Brendan Eich wrote:
It's never inconsistent to allow one thing and disallow another. The particulars matter. This isn't "anything goes". Destructuring has a bit of utility and a lot of regularity in for-in head position. The initialiser from VariableDeclarationNoIn has neither specific utility nor regularity with respect to for-in in AWK, Python, or any other language with such a construct.

More to say, I sent too soon. Don't take this as more than it is: an attempt to explore an alternative meaning of for-in combined with certain destructuring patterns.

We have a request that seemed to receive popular support, to support

  for own (k in o) ...;

This could compose with the following nicely, and it tries to pave the CoffeeScript cowpath a bit (without taking CoffeeScript as normative or overriding or anything like that).

We could make just-so meanings for destructuring in for-in, also inspired by CoffeeScript (and JS1.7, which did this too while muddying the waters by failing to separate iteration protocol into for-of):

  for ([k, v] in o) ...;

Our current position is "use for-of and an items helper function":

import items from "@reflect"; // currently @iter; could be part of standard prelude

  for ([k, v] of items(o)) ...;

But I think detailing the design of ES6 must be allowed to entertain an even easier-to-use extension to for-in.

If you want values not keys, then per the current proposal you use

  for (v of values(o)) ...;

given the necessary values import, or inclusion in a standard prelude.

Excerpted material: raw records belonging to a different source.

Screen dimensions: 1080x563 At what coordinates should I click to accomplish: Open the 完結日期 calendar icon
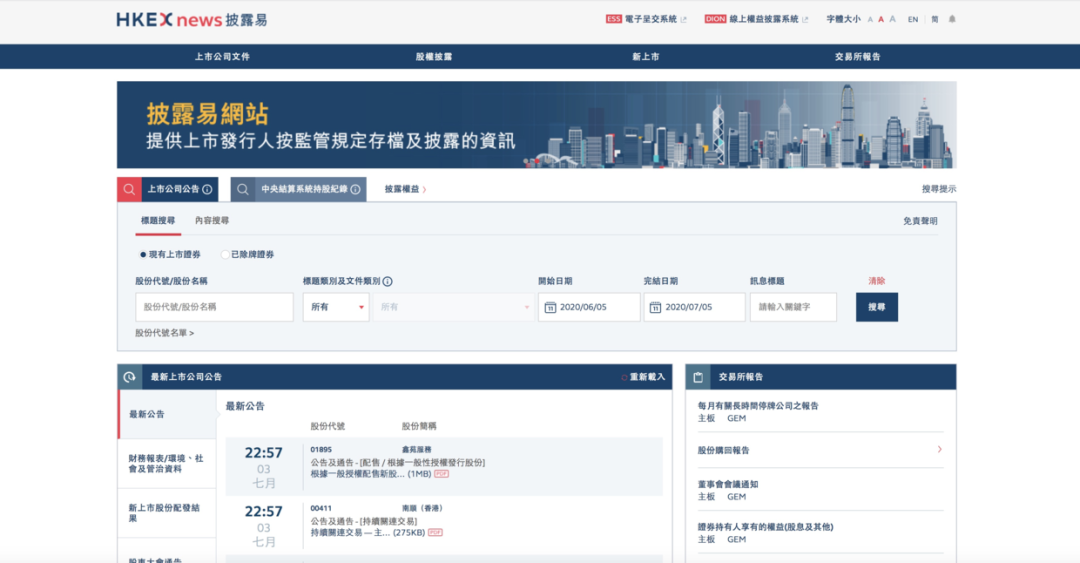(656, 307)
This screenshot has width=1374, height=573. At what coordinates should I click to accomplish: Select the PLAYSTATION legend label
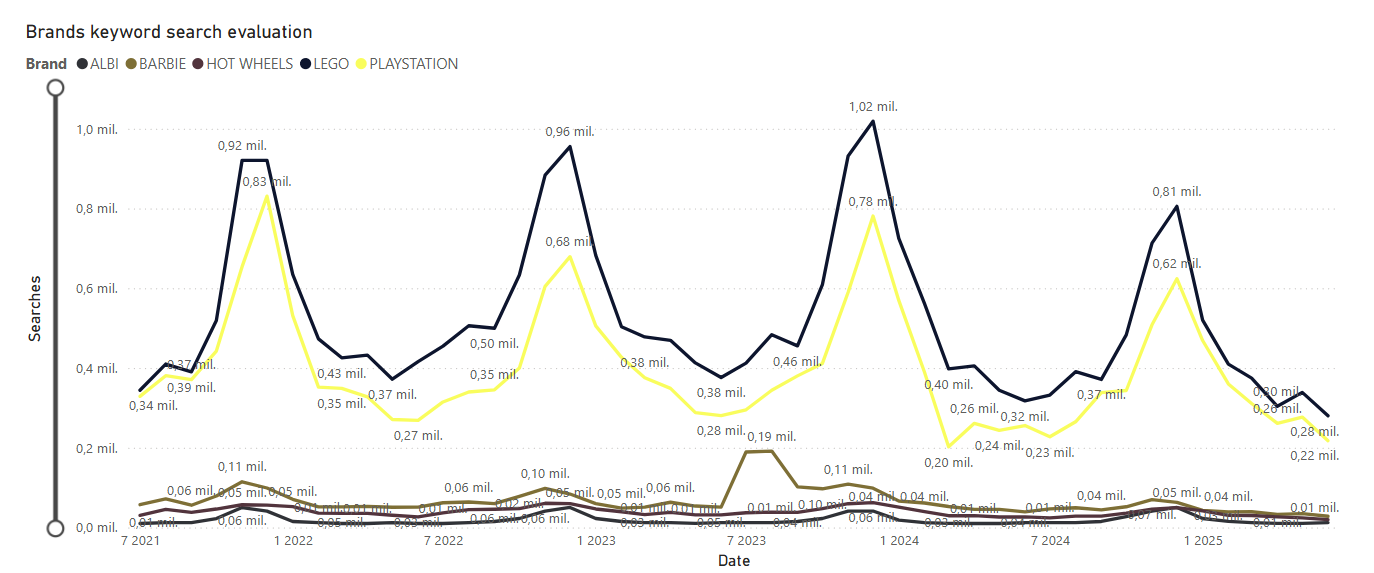[413, 64]
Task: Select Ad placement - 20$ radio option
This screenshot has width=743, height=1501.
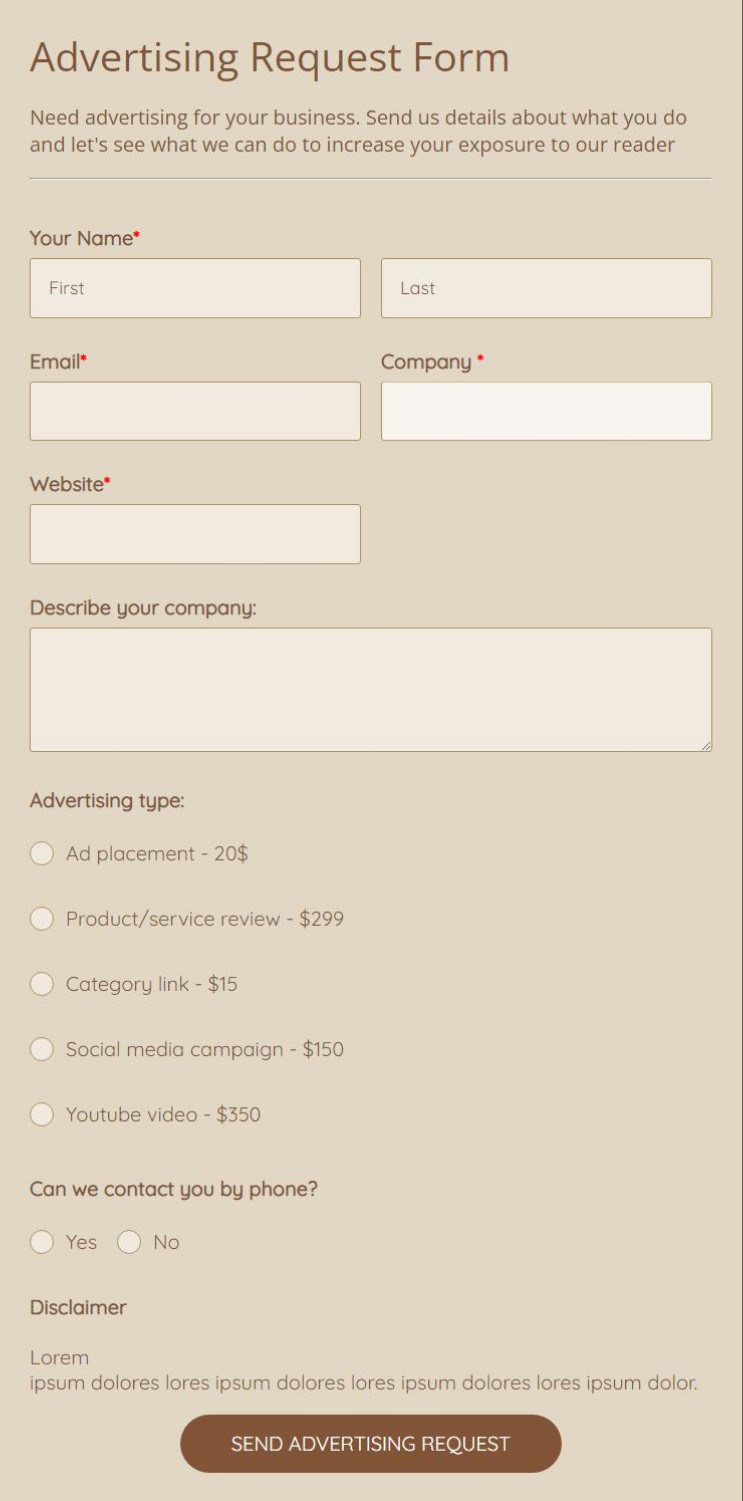Action: point(41,853)
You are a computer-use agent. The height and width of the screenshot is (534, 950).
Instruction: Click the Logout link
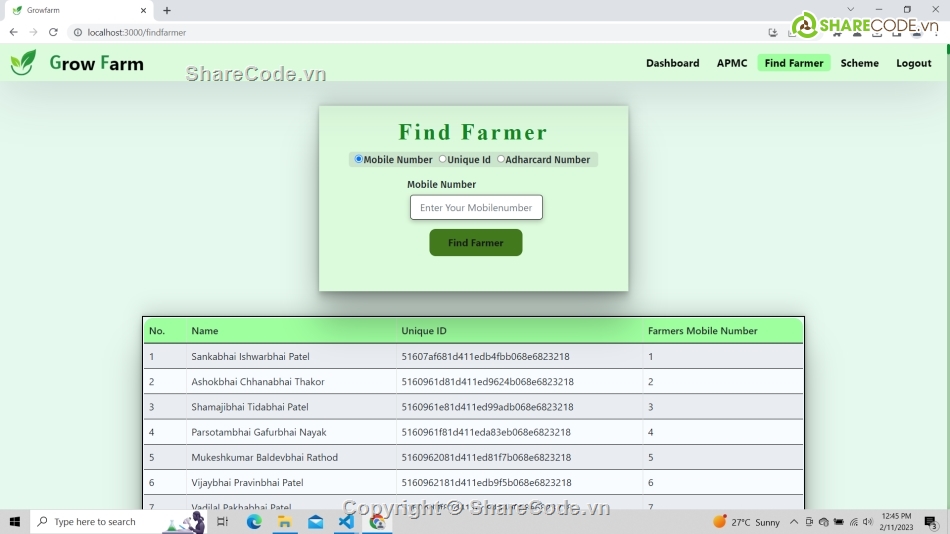pyautogui.click(x=913, y=63)
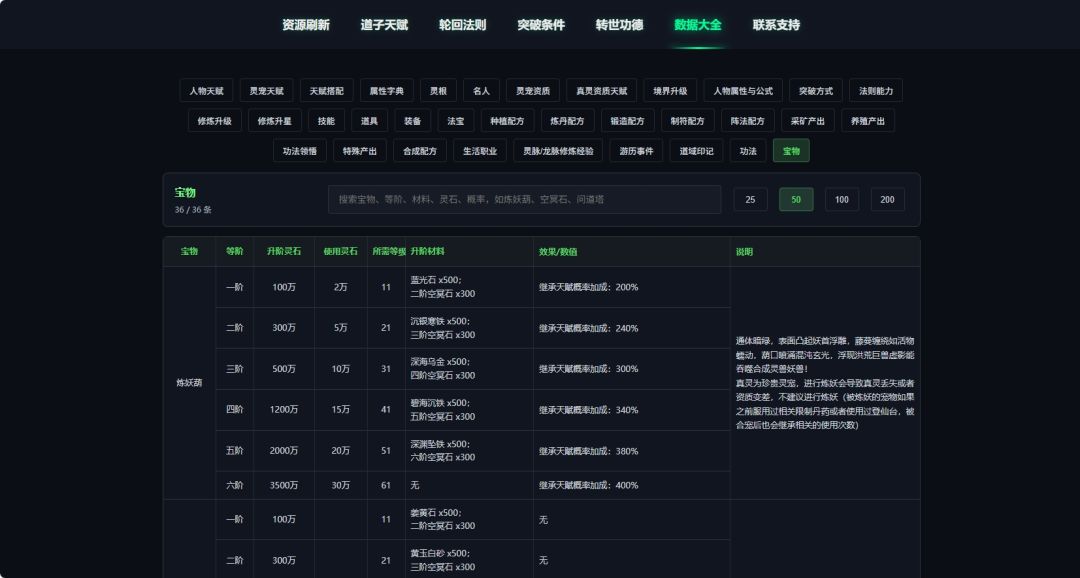The width and height of the screenshot is (1080, 578).
Task: Switch to the 道子天赋 tab
Action: [384, 25]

There's a hole vs. CoffeeScript: we do not want for-of on a plain Object to iterate over enumerable property values. Arrays, yes, Objects, no -- no Object.prototype.@iterator. So no |for (v of o) ...| for o = {p:1, q:2, r:3}.

Also no for each (v in o) as E4X (ECMA-357) promulgated. SpiderMonkey and Rhino support it and probably will have to carry it, but such "each" does not say its meaning (values not keys) clearly, and it doesn't compose with "own" nicely.

But with destructuring for-in, you could write

  for ([, v] in o) ...;

This is a bit ugly (holes never look pretty, even when they're useful).

Not sure what I think of this but I thought I'd throw it out here on es-discuss. The reason I bring it up is twofold: 1) for own (k in o) still needs to be discussed; 2) the for ([k, v] of items(o)) ...; tax is a bit higher than I'd like.